The three basic functions for raw data integration are (1) data import, (2) internal data model and (3) data processing. Each of these functions is implemented as a RACEactor that can make use of the existing RACE libraries. The sources can be found in the src/main/scala/gov/nasa/race/odin/sentinel/ directory.

1. Data import

This is the component that obtains data from the external (edge) server, either through http, a higher level protocol such as Java Messaging Service (JMS), or by direct socket communication. Please refer to RACE import documentation for general design and supported protocols. In many cases all that is required in order to use existing RACE components is to provide a reader that de-serializes the data received from the external server into update events.

A standout feature of RACE is that it supports to archive what we receive, and then to later-on replay such archives without requiring to access the external servers that data came from. This makes use of the RACE Archive and Replay infrastructure. Replay provides control over start-time and time-scale. The important aspect here is that the only application change that is required is to swap the live import actor for a respective replay actor - the rest of the system stays the same.

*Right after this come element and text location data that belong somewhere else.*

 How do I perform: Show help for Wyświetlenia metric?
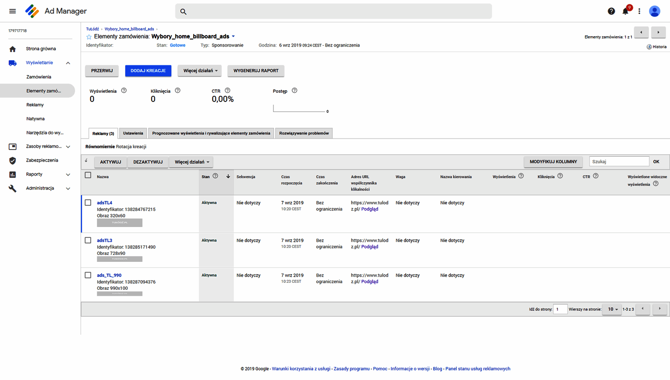(124, 91)
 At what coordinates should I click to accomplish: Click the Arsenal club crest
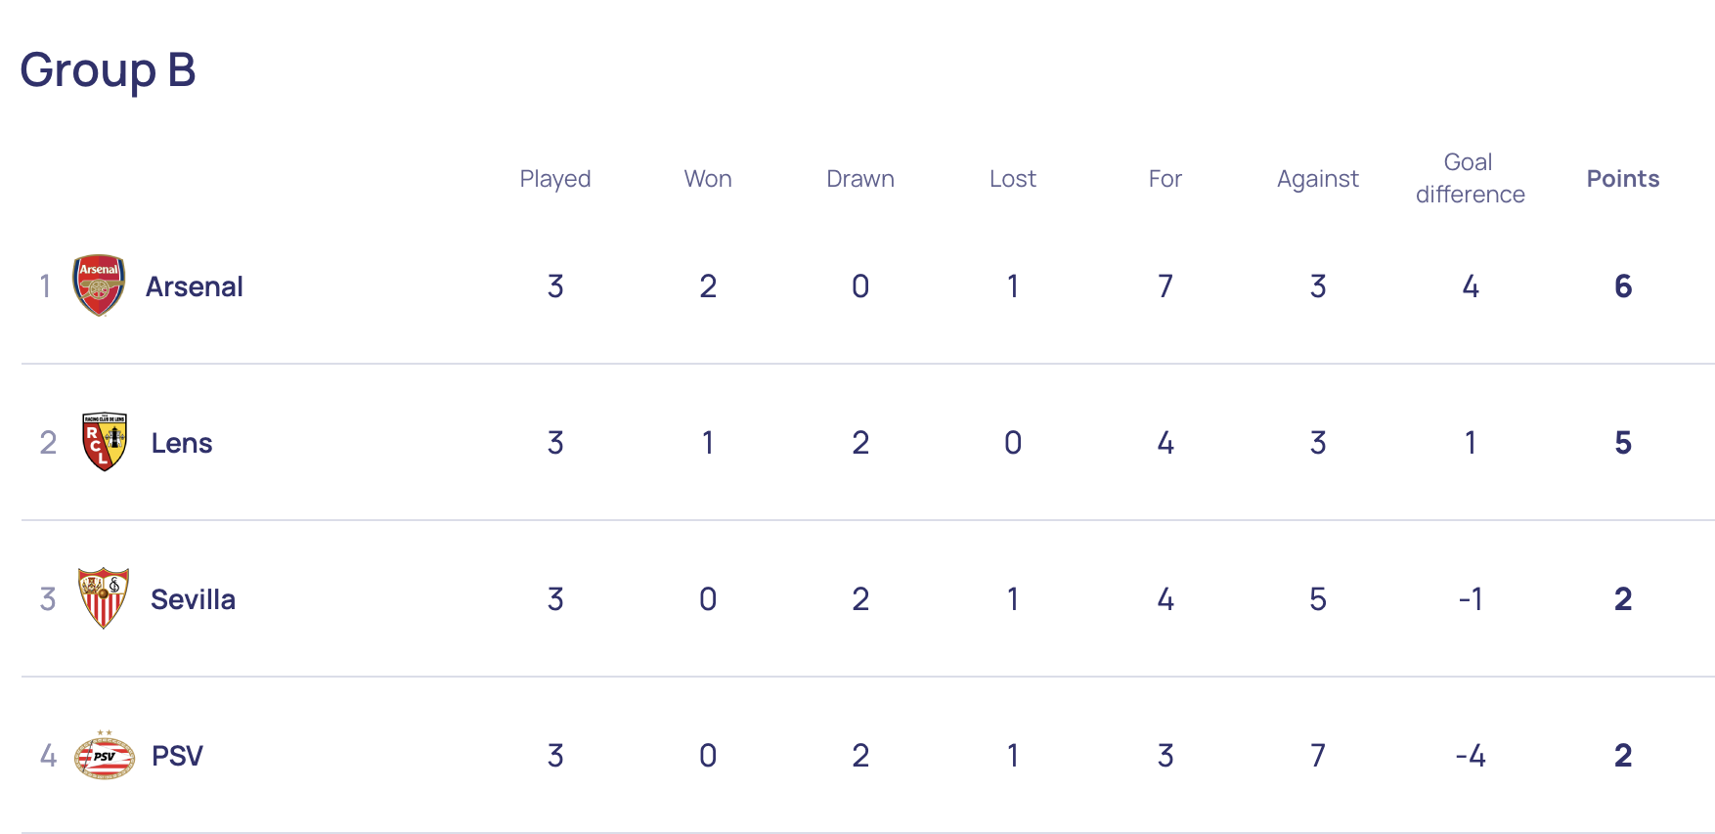tap(99, 285)
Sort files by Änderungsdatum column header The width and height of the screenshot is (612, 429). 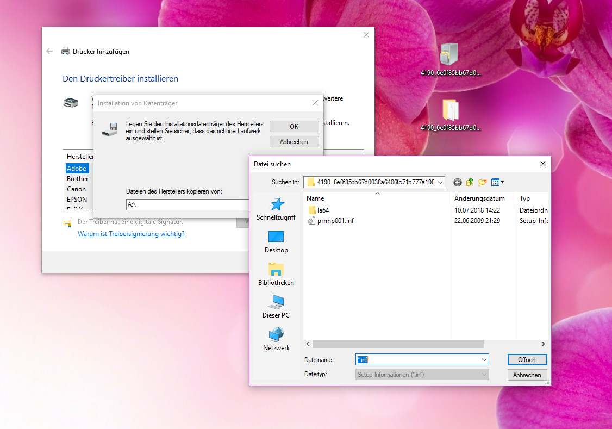coord(479,198)
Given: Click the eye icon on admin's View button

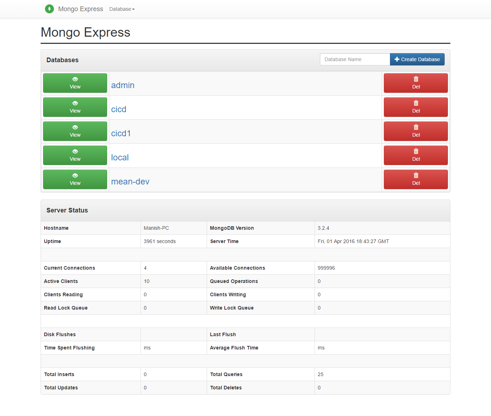Looking at the screenshot, I should pyautogui.click(x=75, y=79).
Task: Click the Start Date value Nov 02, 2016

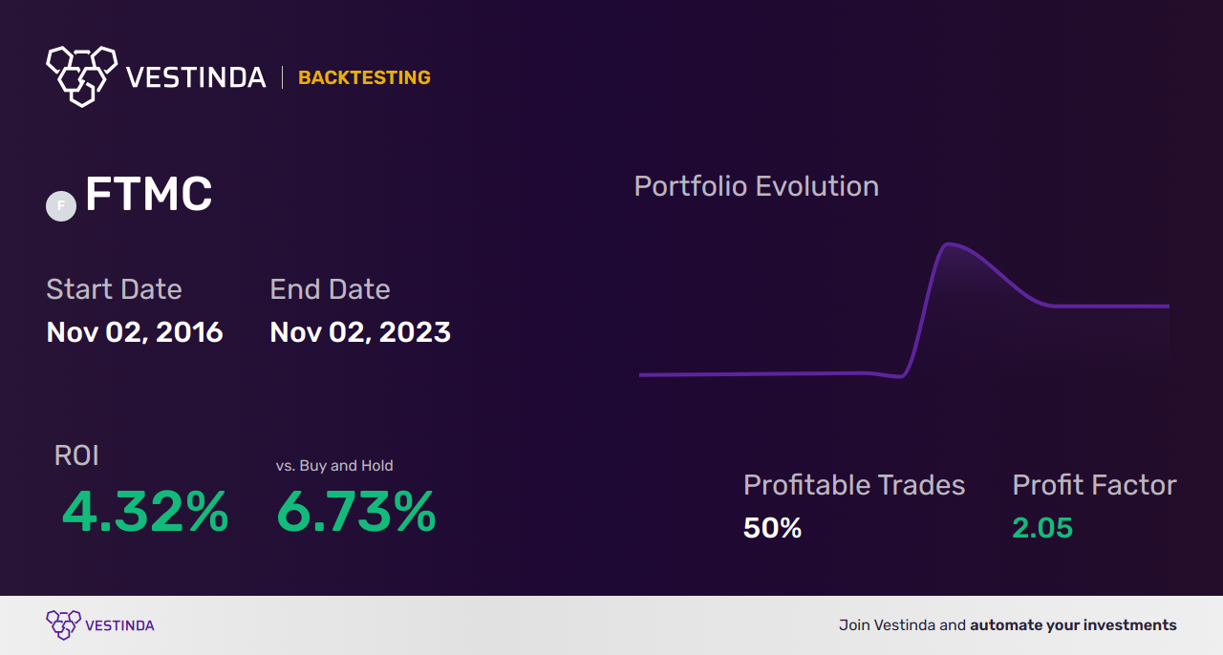Action: 135,332
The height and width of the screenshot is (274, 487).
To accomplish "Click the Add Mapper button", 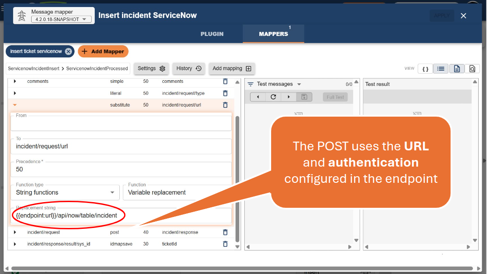I will pyautogui.click(x=103, y=51).
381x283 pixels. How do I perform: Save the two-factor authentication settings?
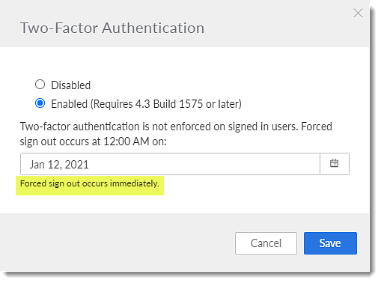tap(330, 243)
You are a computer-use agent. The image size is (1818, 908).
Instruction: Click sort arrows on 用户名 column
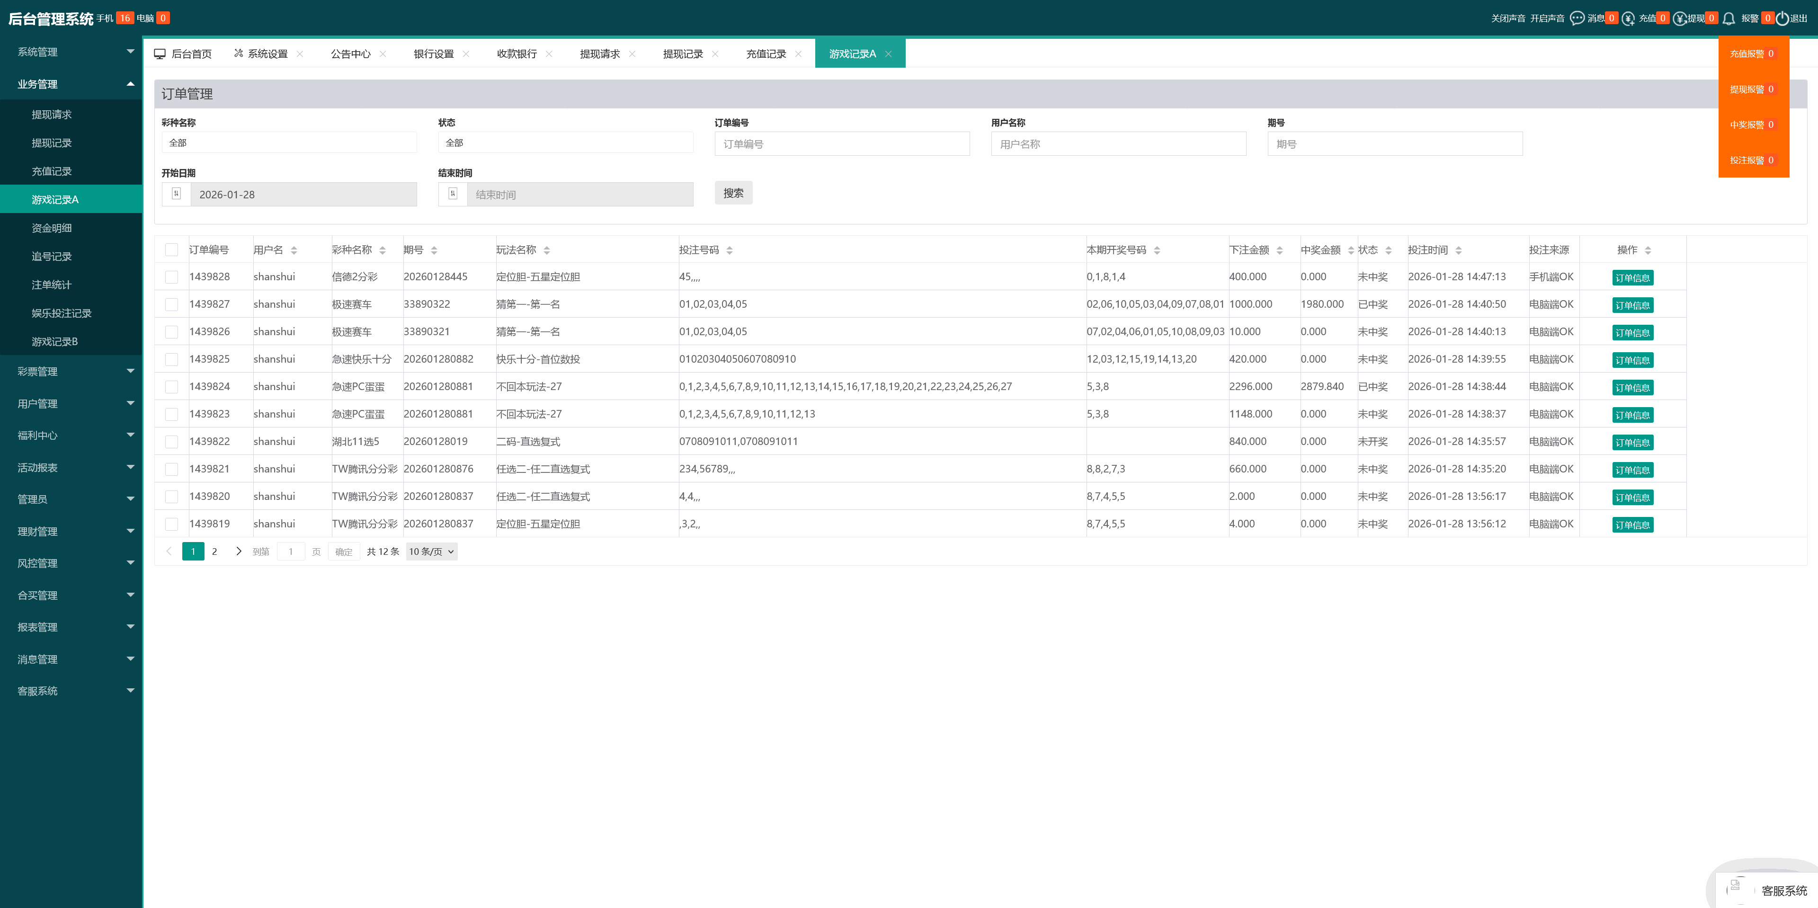point(294,250)
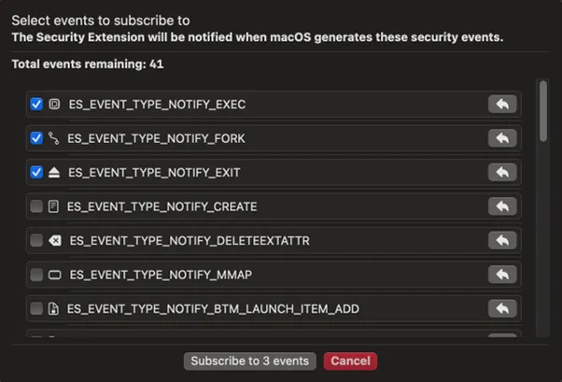
Task: Tick the ES_EVENT_TYPE_NOTIFY_MMAP checkbox
Action: coord(37,275)
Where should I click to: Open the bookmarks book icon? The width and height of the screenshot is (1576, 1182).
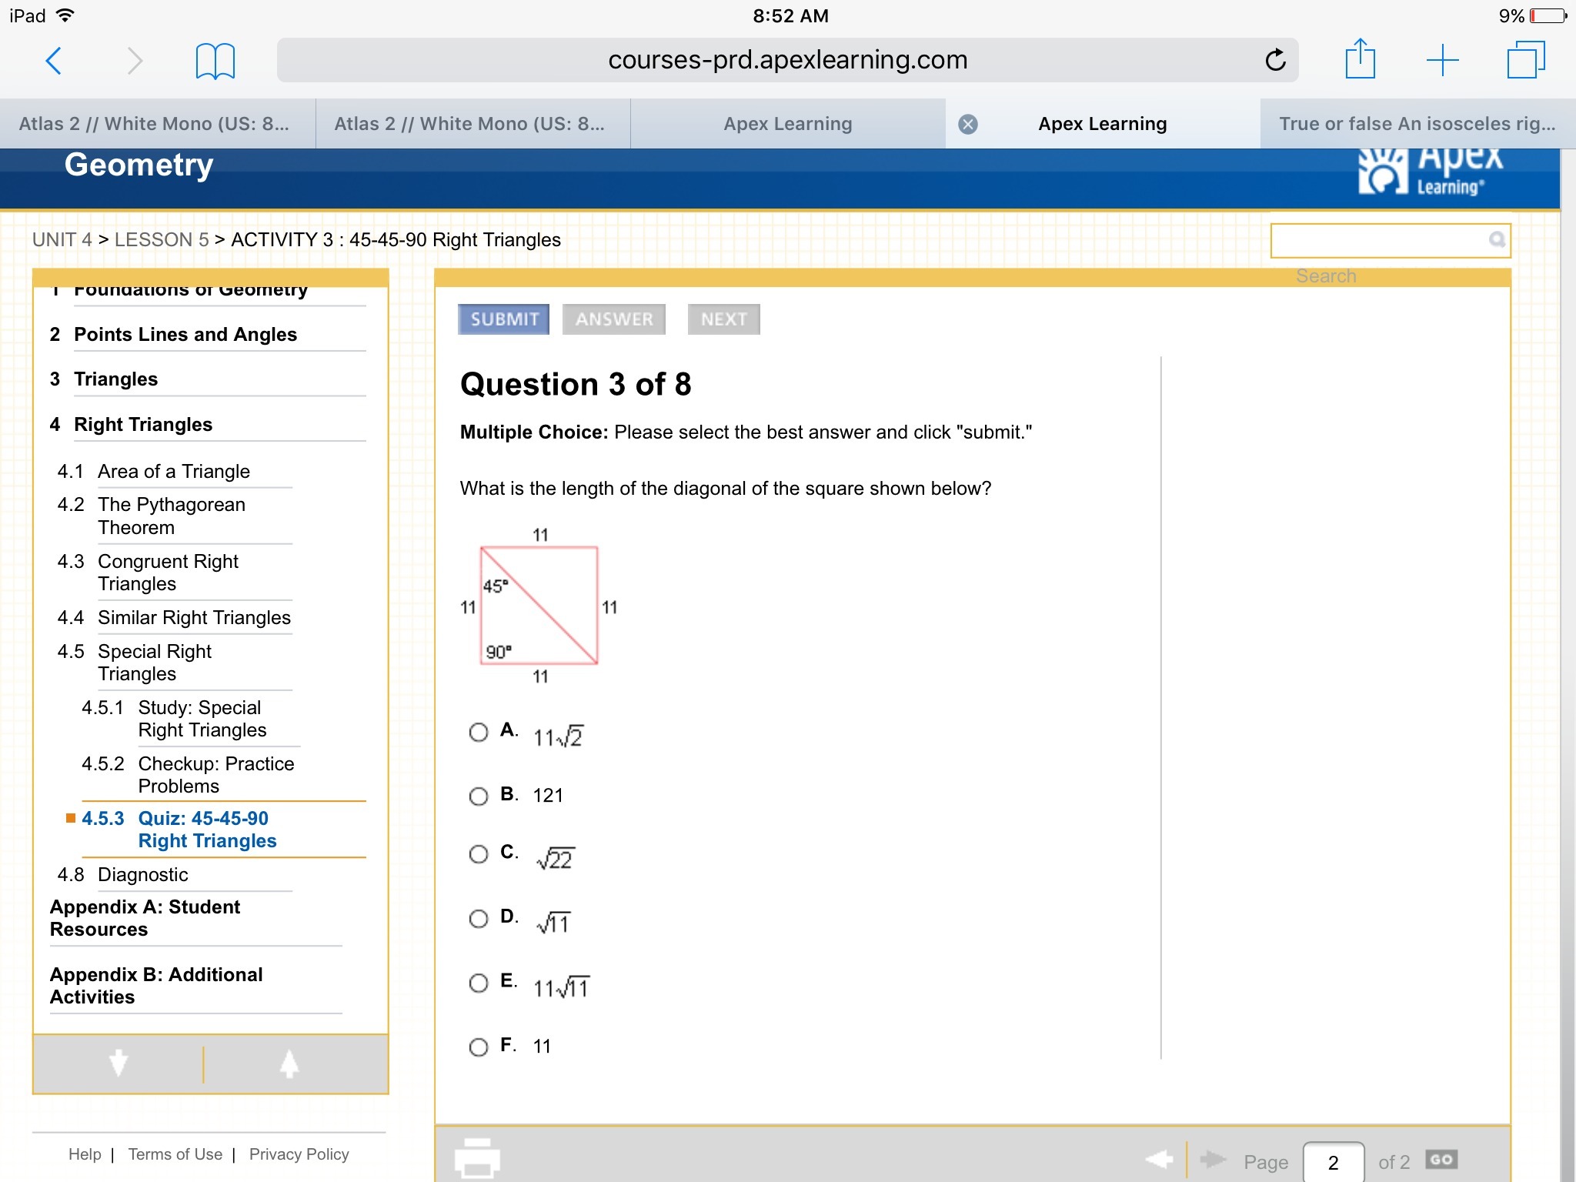(215, 61)
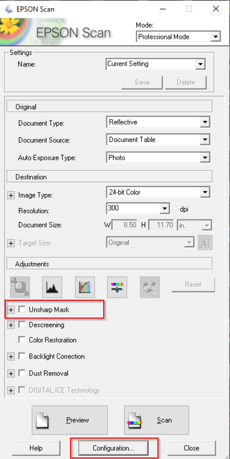Open the Resolution dropdown set to 300
230x459 pixels.
click(x=139, y=208)
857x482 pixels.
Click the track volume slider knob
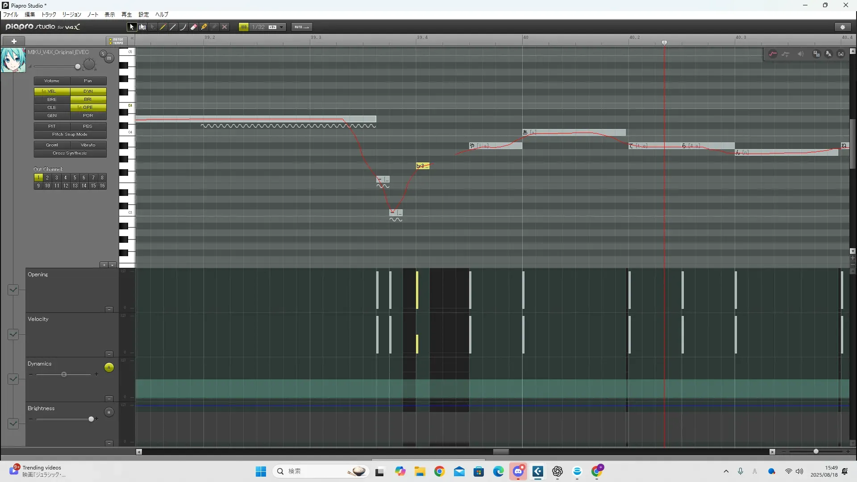click(78, 67)
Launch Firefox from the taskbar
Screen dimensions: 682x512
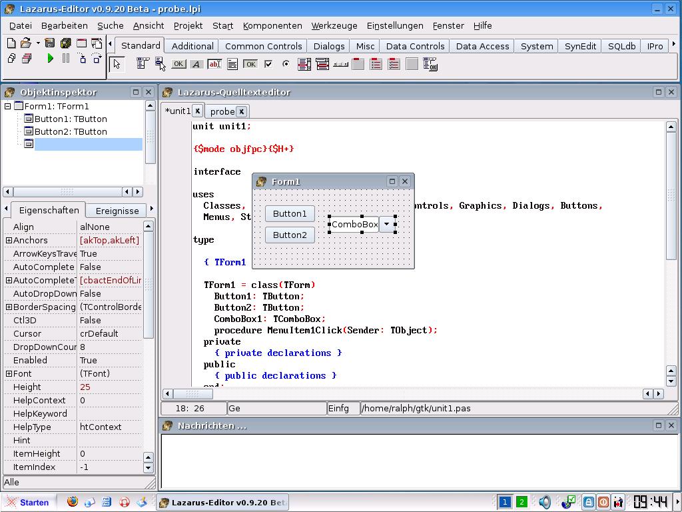(72, 502)
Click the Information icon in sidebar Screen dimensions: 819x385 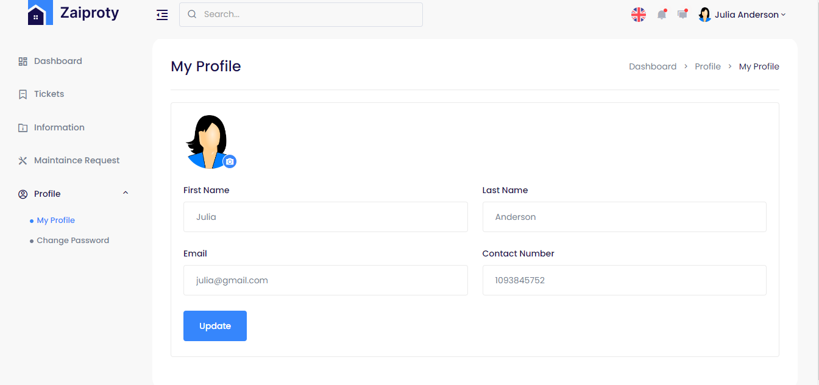[23, 128]
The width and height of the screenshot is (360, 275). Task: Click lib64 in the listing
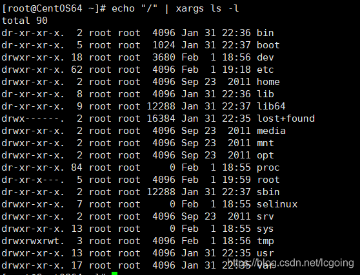point(271,106)
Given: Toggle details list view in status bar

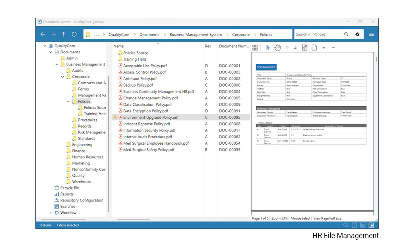Looking at the screenshot, I should (363, 225).
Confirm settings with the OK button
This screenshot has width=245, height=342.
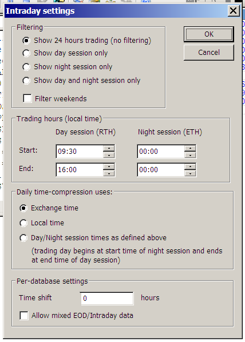click(209, 34)
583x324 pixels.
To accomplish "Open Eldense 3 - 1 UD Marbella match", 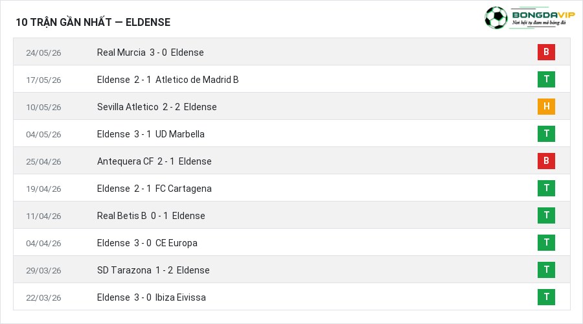I will (x=150, y=134).
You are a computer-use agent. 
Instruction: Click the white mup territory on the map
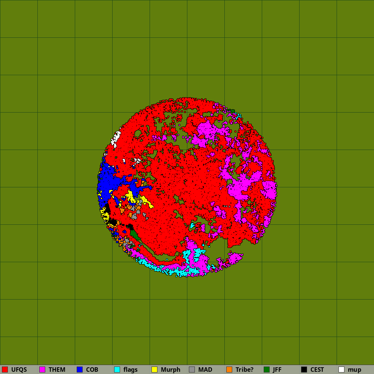116,138
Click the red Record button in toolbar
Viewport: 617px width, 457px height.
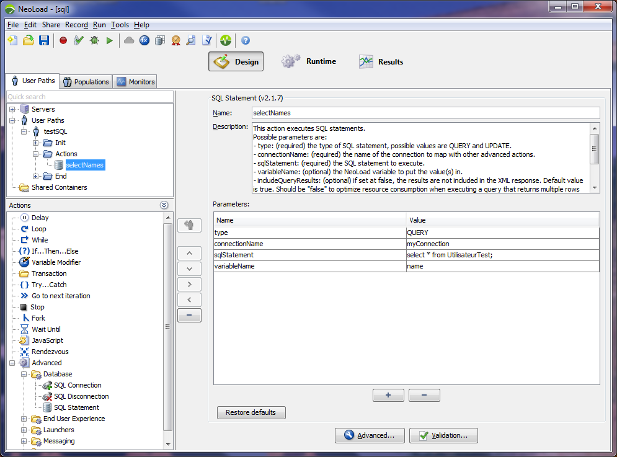pos(63,40)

In our example we replay an archive of simulated Sentinel devices (SentinelReplayActor.scala).

2. Internal Data Model

This actor reads the update events we receive from the import actor and accumulates them into an internal data model representing the states of known Sentinel devices. Upon startup, the actor tries to retrieve the last known state of these devices from local storage. During operation and upon termination this local storage is updated so that connectivity loss does not lead to losing the last known state. This actor typically first updates the data model and then emits a snapshot of the complete state, followed by the update events that lead to the new state snapshot. This allows clients such as monitor actors to efficiently react to specific state changes.

The sources implementing our example data model are Sentinel.scala, SentinelSensorReading.scala and SentinelUpdateActor.scala.

3. Data Processing

This represents what to do with the accumulated data and respective changes. In our example we provide the Sentinel data as a micro-service that can be shown as a layer on top of a virtual globe in a browser. While this involves a lot of functionality the vast majority resides within the RACE HttpServer infrastructure. Here we just have to implement the RaceRouteInfo that deals with the Sentinel specifics, namely

In our example this can be found in SentinelRoute.scala.